The annual Pentagon report to Congress on China’s military reinforces earlier warnings about a concerted “counterspace” effort with electronic warfare and cyber operations that threatens US advantages,” Defense Systems reports. While much of the recent focus of China’s military strategy focuses on frictions in the South China Sea, the report submitted to Congress this spring highlights Beijing’s growing focus on countering US space assets.

Japan and the US threw open the door to arms sales between the two longtime allies, something Japan had long resisted. The deal was just the latest sign of how fear of a rising China is pushing Japan away from its post-World War II pacifism, Breaking Defense reports. DefSec Ash Carter and his Japanese counterpart Gen Nakatani quietly signed the Reciprocal Defense Procurement pact Friday.

The recent midair collision between two F/A-18F Super Hornets is the costliest mishap for the US Navy so far this decade. Combined with the fatal F/A-18C Hornet Blue Angels crash earlier this month, this puts the Navy on pace for its most expensive year for incidents, an Aviation Week analysis of US Navy Safety Center record shows.
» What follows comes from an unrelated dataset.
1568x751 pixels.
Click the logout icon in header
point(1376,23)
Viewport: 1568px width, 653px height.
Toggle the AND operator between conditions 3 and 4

The Canadian government wants to acquire the Super Hornet to fill its fighter-jet capability gap on an interim basis, which  also would relieve pressure on country’s prime minister who said last year he would never buy an F-35, Defense News reports. But the F-35 is the jet still favored by Canada’s air force. Any decision to exclude the F-35 from a competition to acquire new jets could spark a messy legal battle.

Elon Musk, the CEO of SpaceX, will visit the Pentagon on Wednesday for a private meeting with DefSec Ash Carter, in a continuation of DoD’s outreach to the California-based tech community, Defense News reports.  Pentagon press secretary Peter Cook said the visit will focus on “innovation” and that Mr. Carter wants to “hear directly” from Mr. Musk as part of his goal of bringing new ideas into the Pentagon.

A helicopter-drone attack formations of 20-foot drones working with Apache attack helicopters, is proving successful against the Islamic State, Defense One reports. However, challenges remain: The Hill sources the air campaign commander and reports  a shortage of intelligence assets is slowing the air war against the Islamic State in Iraq and Syria. With most US forces far  from the fight in the Middle Eastern region, commanders employ “deliberate targeting,” relying heavily on surveillance drones to develop targets before sending aircraft on bombing runs.

Syrian President Bashar al-Assad’s  government intends to escalate military efforts to crush the 5-year-old uprising against his rule, saying the bloodshed will not end until he has regained control over all areas of Syria lost to the rebellion, The Washington Post reports. His tough words came amid indications that Russia is preparing to re-engage in the war in support of President Assad, almost three months after it threw its support behind a US-backed cease-fire and announced it was withdrawing most of its military from Syria.

The intelligence community is working on improving people-recognition power to spot, in live videos, shooters and potential terrorists before they have a chance to attack, NextGov reports. Current video surveillance techniques are not always precise in recognizing objects and people simultaneously, in real-time. But Deep Intermodal Video Analytics, or DIVA, a research project out of the Office of the Director of National Intelligence, will attempt to automatically detect suspicious activities, with the help of live video pouring in through multiple camera feeds.

Veterans are older and more diverse today than 15 years ago. And they are more dependent on health care and other VA benefits, according to a new study published in the June 2016 issue of Health Affairs Journal, summarized in Government Executive. Based on surveys of vets conducted in 2001 and in 2010, the study found  vets in 2010 were twice as likely as vets in 2001 to have used VA health services; the 2010 group also were more likely to have applied for VA disability compensation and to have received higher ratings, despite being less likely to have served in a combat zone than those vets surveyed in 2001.